All the well-meaning, pacifying comments like, "Oh, she's FINE!" and "She's doing great!" and "but she seems so normal to me", only make the let downs a farther fall when the bad reviews pop up. I get sucked in and start second guessing everything and thinking "well maybe she really is fine...", then SMACK! the sting of reality.
A specific example is the first day of jumpstart kindergarten last year when I didn't tell the teacher about the diagnosis or IEP. I was so tired of people saying, "but she seems so normal" so I decided to just see if the teacher even noticed. Then I figured we wouldn't even need an IEP anymore. I was imagining a very normal future. So the second day at pick up the following conversation was pretty disheartening:
Teacher: "I'm sorry. I didn't realize she has an IEP."
Me: "Oh, I didn't want to say anything yet until we see how she does. She can hang pretty well with typical kids...."
Teacher, shaking her head: "Well, I don't know. It's been pretty rough."
Huge deflate there. Reality check. So I did my duty and called a meeting with the whole school team, plus Little Squirrel's preschool teacher who could practically write a manual on her.
We brainstormed some accommodations, and at a later IEP meeting, set some new goals.

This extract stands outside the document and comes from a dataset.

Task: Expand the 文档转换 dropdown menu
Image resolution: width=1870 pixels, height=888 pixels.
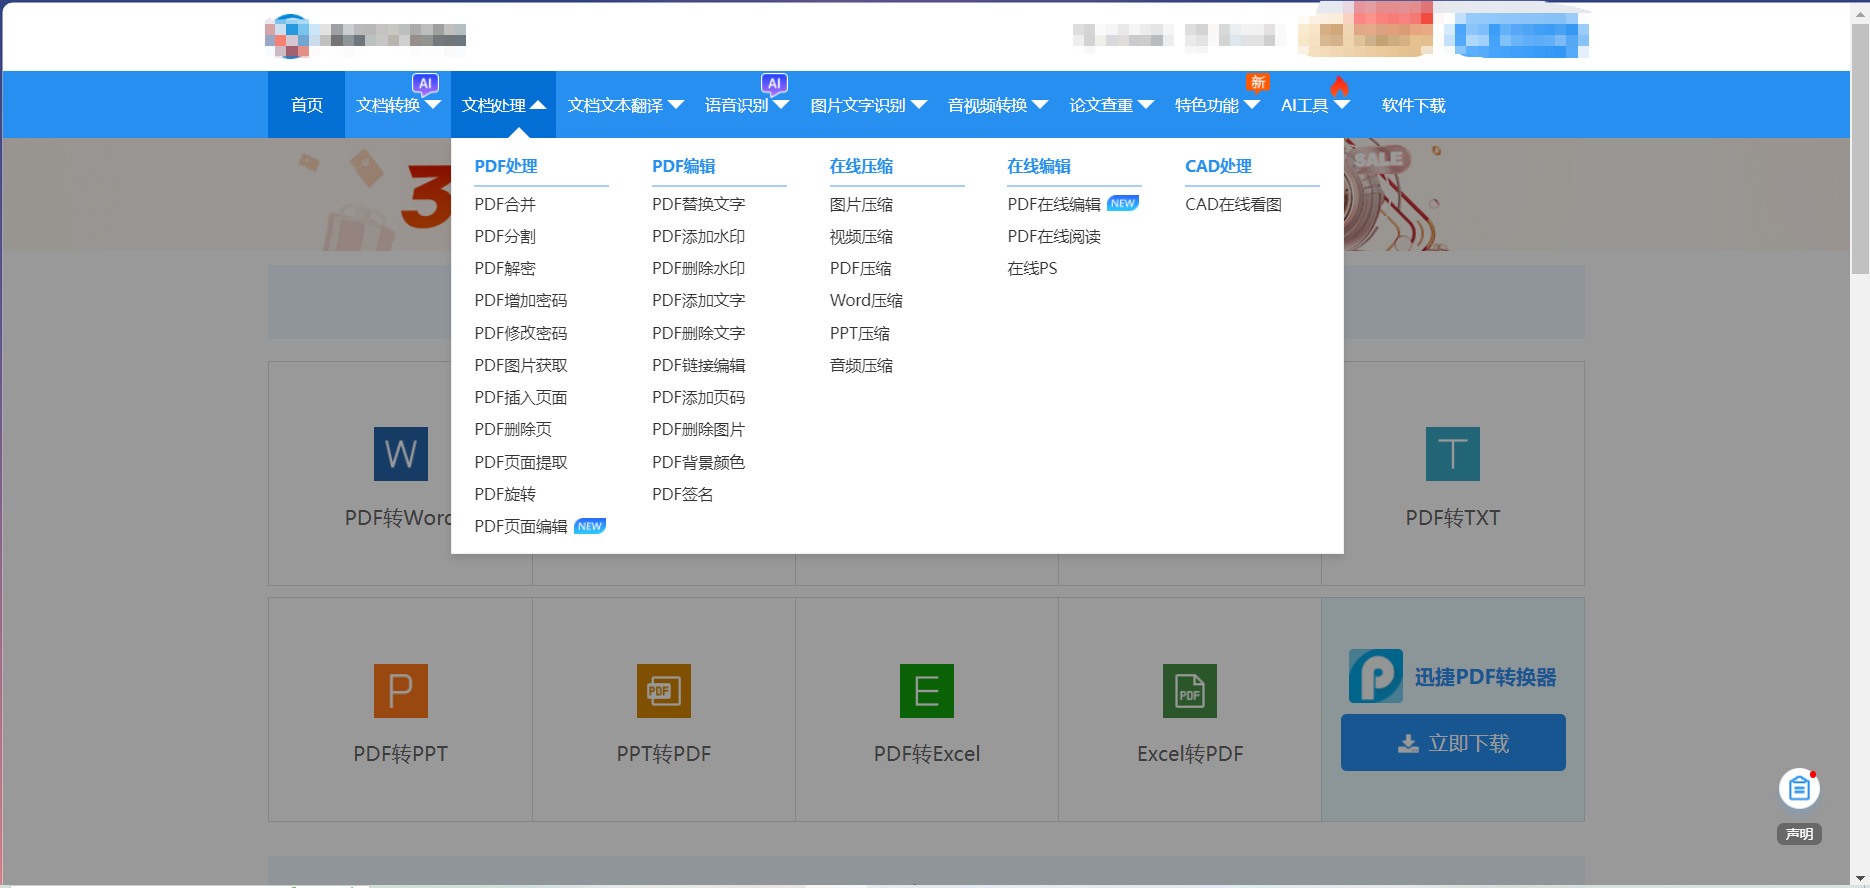Action: 397,105
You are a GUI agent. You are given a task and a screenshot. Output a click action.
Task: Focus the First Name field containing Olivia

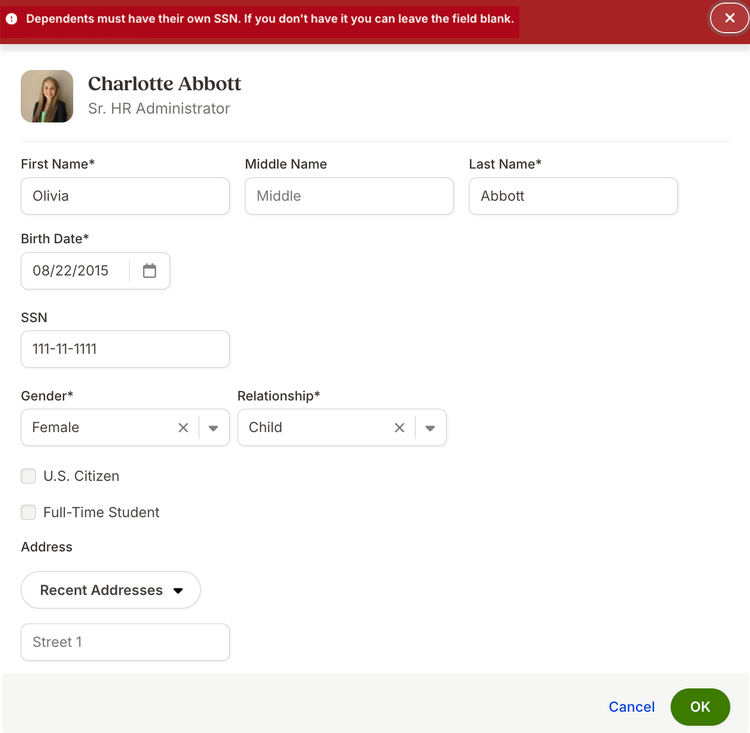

Little Squirrel adjusted really well. She loves school. The structure and routine is just what she needs. We would do great if school was every day of the year.
But then Little Squirrel did so well that the same teacher who was concerned then seemed to forget where we came from, and began to act as though Little Squirrel was typical, doesn't need any extra help, and then threw me under the bus on a behavioral evaluation for a new neuro-ped (only took us 2 years to get back with a neuro-ped after losing Kaiser insurance when Little Squirrel got SSI). The evaluation with the new neuro-ped was right around the time the DSM-5 came out. I wasn't really afraid he would drop the diagnosis because the opinion of autism drs between each other is like the Supreme Court--not often do they overturn each other's diagnosis. But still, it was a concern that the teacher could have lost the diagnosis for us.
However, Little Squirrel really pulled out the stops of autism in all new ways even for her! So it turned out I didn't have to worry. And the doctor that was actually concerned about whether she was getting ENOUGH help.
Gah! I just can't win.
Then just this past weekend, someone I thought was a friend, and who also has a special needs child, told me they wouldn't try out our church again because Little Squirrel's behavior upset her daughter so much that now she doesn't want to go back to church again.
Yeah, like she's one to talk. Her daughter can throw some real showstoppers herself.
But it's still a kick in the gut to hear it, from anyone.
The people who so often blow off my concerns, dismiss the truth and imply that I'm just being too picky about her behavior, or try to make me believe all kids act like this and I'm just clueless, are the cause of the depression I feel for days after a public behavior blow up or critical comment. It makes me want to just give up and hide.